§ **What you need to do**
Please return each of the entries that follow, unchanged in every word.

============

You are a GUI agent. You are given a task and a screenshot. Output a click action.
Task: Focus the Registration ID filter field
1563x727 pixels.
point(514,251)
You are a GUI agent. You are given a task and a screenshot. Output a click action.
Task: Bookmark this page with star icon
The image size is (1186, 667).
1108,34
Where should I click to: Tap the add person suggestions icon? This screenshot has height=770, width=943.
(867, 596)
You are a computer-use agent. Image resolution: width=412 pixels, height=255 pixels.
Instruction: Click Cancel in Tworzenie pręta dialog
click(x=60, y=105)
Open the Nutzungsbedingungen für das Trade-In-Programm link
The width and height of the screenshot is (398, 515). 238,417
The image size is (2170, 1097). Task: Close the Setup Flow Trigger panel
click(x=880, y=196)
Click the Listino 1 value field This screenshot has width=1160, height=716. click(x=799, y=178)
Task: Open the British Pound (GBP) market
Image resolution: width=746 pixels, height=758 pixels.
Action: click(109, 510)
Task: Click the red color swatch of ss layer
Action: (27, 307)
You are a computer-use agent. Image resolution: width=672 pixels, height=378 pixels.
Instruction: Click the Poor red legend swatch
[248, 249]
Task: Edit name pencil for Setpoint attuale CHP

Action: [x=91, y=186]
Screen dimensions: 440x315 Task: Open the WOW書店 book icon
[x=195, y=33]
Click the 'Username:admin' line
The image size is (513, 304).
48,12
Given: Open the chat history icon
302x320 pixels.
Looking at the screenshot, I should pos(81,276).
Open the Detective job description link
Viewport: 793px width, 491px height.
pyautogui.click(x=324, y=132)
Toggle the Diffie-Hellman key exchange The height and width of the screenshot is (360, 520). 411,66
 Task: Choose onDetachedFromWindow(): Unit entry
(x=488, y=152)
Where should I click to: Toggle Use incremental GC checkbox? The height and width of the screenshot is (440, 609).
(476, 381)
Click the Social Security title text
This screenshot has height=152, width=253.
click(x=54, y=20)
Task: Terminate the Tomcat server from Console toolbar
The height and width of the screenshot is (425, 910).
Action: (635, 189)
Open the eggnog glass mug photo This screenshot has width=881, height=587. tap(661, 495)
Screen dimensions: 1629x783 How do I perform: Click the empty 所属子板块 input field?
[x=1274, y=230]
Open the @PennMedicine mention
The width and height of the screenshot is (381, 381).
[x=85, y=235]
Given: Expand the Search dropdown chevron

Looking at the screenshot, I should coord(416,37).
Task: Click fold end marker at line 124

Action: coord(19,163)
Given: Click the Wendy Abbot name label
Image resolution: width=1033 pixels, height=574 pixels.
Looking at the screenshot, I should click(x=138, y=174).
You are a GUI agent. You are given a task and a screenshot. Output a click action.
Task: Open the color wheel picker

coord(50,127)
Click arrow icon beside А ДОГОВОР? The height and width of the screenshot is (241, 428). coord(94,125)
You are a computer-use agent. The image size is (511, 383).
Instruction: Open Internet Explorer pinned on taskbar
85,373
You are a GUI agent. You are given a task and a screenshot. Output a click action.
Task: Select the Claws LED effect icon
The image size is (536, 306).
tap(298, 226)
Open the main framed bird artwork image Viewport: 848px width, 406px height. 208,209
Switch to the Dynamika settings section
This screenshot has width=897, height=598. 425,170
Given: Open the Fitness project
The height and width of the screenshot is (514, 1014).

============

§ **Task answer**
You are a GUI agent. You are given a task and a screenshot. Output a click action.
Task: Focus the Registration ID filter field
1563x727 pixels.
point(514,251)
You are a GUI agent. You are given a task and a screenshot. Output a click action.
Task: Bookmark this page with star icon
The image size is (1186, 667).
1108,34
Where should I click to: Tap the add person suggestions icon? This screenshot has height=770, width=943.
(867, 596)
You are a computer-use agent. Image resolution: width=412 pixels, height=255 pixels.
Instruction: Click Cancel in Tworzenie pręta dialog
click(x=60, y=105)
Open the Nutzungsbedingungen für das Trade-In-Programm link
The width and height of the screenshot is (398, 515). 238,417
The image size is (2170, 1097). Task: Close the Setup Flow Trigger panel
click(x=880, y=196)
Click the Listino 1 value field This screenshot has width=1160, height=716. click(x=799, y=178)
Task: Open the British Pound (GBP) market
Image resolution: width=746 pixels, height=758 pixels.
Action: click(109, 510)
Task: Click the red color swatch of ss layer
Action: (27, 307)
You are a computer-use agent. Image resolution: width=672 pixels, height=378 pixels.
Instruction: Click the Poor red legend swatch
[248, 249]
Task: Edit name pencil for Setpoint attuale CHP

Action: [x=91, y=186]
Screen dimensions: 440x315 Task: Open the WOW書店 book icon
[x=195, y=33]
Click the 'Username:admin' line
The image size is (513, 304).
48,12
Given: Open the chat history icon
302x320 pixels.
Looking at the screenshot, I should pos(81,276).
Open the Detective job description link
Viewport: 793px width, 491px height.
pyautogui.click(x=324, y=132)
Toggle the Diffie-Hellman key exchange The height and width of the screenshot is (360, 520). 411,66
 Task: Choose onDetachedFromWindow(): Unit entry
(x=488, y=152)
Where should I click to: Toggle Use incremental GC checkbox? The height and width of the screenshot is (440, 609).
(476, 381)
Click the Social Security title text
This screenshot has height=152, width=253.
click(x=54, y=20)
Task: Terminate the Tomcat server from Console toolbar
The height and width of the screenshot is (425, 910).
Action: (635, 189)
Open the eggnog glass mug photo This screenshot has width=881, height=587. tap(661, 495)
Screen dimensions: 1629x783 How do I perform: Click the empty 所属子板块 input field?
[x=1274, y=230]
Open the @PennMedicine mention
The width and height of the screenshot is (381, 381).
[x=85, y=235]
Given: Expand the Search dropdown chevron

Looking at the screenshot, I should coord(416,37).
Task: Click fold end marker at line 124

Action: coord(19,163)
Given: Click the Wendy Abbot name label
Image resolution: width=1033 pixels, height=574 pixels.
Looking at the screenshot, I should click(x=138, y=174).
You are a GUI agent. You are given a task and a screenshot. Output a click action.
Task: Open the color wheel picker

coord(50,127)
Click arrow icon beside А ДОГОВОР? The height and width of the screenshot is (241, 428). coord(94,125)
You are a computer-use agent. The image size is (511, 383).
Instruction: Open Internet Explorer pinned on taskbar
85,373
You are a GUI agent. You are given a task and a screenshot. Output a click action.
Task: Select the Claws LED effect icon
The image size is (536, 306).
tap(298, 226)
Open the main framed bird artwork image Viewport: 848px width, 406px height. 208,209
Switch to the Dynamika settings section
This screenshot has width=897, height=598. 425,170
Given: Open the Fitness project
The height and width of the screenshot is (514, 1014).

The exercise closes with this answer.